» Action item
The string "pixels" may appear in lines of the listing. Report each line where it does.

# # #

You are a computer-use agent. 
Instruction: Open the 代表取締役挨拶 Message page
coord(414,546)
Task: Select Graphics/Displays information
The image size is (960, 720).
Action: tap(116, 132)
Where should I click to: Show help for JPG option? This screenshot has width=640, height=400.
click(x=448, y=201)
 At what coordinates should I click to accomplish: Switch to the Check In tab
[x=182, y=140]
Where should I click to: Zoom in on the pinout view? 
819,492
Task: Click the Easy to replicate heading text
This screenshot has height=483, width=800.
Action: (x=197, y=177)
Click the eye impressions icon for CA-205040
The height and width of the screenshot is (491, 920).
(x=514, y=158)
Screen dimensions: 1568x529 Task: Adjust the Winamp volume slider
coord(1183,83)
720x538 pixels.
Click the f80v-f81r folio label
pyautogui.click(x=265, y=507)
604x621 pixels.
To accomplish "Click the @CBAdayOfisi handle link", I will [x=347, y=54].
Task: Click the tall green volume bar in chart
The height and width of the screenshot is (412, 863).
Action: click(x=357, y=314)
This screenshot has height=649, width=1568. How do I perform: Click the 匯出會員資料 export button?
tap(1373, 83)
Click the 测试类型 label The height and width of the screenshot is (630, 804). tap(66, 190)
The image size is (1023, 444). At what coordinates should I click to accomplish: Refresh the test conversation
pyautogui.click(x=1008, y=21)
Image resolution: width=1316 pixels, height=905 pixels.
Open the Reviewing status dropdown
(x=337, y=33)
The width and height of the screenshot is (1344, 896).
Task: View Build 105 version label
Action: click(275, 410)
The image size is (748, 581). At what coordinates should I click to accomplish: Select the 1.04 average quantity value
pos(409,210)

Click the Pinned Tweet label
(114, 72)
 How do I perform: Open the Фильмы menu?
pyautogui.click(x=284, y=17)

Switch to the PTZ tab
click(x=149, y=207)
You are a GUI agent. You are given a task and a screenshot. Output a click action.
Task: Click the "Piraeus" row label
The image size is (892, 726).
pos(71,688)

# # #

» Reply to the exercise
720x538 pixels.
604x621 pixels.
Image resolution: width=1316 pixels, height=905 pixels.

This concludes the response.